------ Supplied data

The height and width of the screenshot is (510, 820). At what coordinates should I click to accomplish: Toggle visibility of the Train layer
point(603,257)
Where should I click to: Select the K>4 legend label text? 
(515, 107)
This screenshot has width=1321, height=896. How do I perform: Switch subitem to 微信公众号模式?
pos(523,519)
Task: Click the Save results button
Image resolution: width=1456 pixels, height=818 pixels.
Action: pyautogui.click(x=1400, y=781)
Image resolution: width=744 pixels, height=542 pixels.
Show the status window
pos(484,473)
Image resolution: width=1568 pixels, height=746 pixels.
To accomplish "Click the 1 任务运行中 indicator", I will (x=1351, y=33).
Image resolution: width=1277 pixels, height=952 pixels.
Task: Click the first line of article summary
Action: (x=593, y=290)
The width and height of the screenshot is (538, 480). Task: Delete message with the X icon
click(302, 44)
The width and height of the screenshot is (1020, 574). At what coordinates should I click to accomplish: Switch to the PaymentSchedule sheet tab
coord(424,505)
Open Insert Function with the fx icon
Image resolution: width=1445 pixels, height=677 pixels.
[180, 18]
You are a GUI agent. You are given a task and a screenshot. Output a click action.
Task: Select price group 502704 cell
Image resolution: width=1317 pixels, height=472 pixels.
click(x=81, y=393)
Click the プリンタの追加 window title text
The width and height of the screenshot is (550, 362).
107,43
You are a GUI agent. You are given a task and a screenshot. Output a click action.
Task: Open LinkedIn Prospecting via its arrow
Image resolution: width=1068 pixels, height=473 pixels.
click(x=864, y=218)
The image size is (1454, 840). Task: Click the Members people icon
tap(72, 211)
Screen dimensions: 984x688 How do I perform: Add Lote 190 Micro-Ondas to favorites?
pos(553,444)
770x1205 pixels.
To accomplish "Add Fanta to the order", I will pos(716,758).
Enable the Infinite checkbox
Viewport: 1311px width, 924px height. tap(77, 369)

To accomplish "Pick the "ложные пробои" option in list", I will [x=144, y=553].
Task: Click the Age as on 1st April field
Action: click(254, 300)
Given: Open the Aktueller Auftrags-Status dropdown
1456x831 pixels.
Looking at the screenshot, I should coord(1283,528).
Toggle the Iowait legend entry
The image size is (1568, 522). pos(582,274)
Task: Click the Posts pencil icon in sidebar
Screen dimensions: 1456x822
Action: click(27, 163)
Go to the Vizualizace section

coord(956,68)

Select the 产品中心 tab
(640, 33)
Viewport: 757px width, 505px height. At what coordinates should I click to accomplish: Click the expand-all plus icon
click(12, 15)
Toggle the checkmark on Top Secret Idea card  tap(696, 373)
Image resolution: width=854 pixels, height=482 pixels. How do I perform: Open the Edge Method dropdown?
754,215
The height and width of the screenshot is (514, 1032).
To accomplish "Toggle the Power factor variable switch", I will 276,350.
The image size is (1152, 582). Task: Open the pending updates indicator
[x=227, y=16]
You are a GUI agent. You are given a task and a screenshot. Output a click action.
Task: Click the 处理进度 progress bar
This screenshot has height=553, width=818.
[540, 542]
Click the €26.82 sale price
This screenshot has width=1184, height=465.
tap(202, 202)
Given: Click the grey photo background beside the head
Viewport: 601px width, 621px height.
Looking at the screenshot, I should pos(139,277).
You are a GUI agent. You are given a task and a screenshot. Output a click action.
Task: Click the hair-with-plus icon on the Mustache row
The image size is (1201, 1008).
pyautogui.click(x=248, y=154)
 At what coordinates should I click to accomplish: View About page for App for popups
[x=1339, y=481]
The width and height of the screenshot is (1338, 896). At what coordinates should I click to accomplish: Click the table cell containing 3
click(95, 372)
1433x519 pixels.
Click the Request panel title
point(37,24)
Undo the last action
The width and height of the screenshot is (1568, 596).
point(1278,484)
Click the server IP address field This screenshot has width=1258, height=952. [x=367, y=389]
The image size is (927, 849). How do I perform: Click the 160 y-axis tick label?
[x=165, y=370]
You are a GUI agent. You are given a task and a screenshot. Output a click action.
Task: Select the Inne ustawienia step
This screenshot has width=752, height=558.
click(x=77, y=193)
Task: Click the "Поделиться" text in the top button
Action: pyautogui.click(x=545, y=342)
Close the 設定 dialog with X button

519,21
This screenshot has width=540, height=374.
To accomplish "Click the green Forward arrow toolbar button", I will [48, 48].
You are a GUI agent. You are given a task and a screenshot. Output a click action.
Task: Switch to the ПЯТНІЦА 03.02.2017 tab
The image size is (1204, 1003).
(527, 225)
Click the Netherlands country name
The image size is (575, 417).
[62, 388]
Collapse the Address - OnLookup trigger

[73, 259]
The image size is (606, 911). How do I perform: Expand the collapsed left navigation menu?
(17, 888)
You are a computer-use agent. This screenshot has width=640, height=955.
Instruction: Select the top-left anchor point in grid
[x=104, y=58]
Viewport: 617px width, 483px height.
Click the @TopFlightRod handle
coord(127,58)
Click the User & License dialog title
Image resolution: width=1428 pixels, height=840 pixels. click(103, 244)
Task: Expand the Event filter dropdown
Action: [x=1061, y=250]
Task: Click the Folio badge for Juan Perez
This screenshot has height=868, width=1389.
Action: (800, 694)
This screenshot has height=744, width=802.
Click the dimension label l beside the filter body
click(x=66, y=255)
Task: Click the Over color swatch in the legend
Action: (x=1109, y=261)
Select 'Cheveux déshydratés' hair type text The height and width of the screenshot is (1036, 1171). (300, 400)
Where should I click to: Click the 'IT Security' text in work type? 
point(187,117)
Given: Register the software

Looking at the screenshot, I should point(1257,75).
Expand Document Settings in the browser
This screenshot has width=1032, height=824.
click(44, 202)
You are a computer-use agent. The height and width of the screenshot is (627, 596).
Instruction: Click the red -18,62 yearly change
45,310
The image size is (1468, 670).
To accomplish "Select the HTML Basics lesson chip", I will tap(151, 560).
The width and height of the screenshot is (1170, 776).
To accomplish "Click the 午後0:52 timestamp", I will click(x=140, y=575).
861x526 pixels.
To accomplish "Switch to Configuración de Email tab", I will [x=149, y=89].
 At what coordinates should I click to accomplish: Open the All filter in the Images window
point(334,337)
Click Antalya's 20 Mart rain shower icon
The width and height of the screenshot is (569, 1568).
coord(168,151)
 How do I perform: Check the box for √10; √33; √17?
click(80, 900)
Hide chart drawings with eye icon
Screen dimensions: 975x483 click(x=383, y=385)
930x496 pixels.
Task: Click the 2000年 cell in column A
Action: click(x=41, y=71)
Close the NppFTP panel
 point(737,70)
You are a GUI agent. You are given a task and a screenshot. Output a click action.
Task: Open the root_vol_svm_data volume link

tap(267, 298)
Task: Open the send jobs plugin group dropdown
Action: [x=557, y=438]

------------

**Exercise brief**.
From the listing above, copy out each line where the word "hair" appears.

**Solution to the problem**.
Task: Click the hair-with-plus icon on the Mustache row
Select 'Cheveux déshydratés' hair type text The height and width of the screenshot is (1036, 1171). (300, 400)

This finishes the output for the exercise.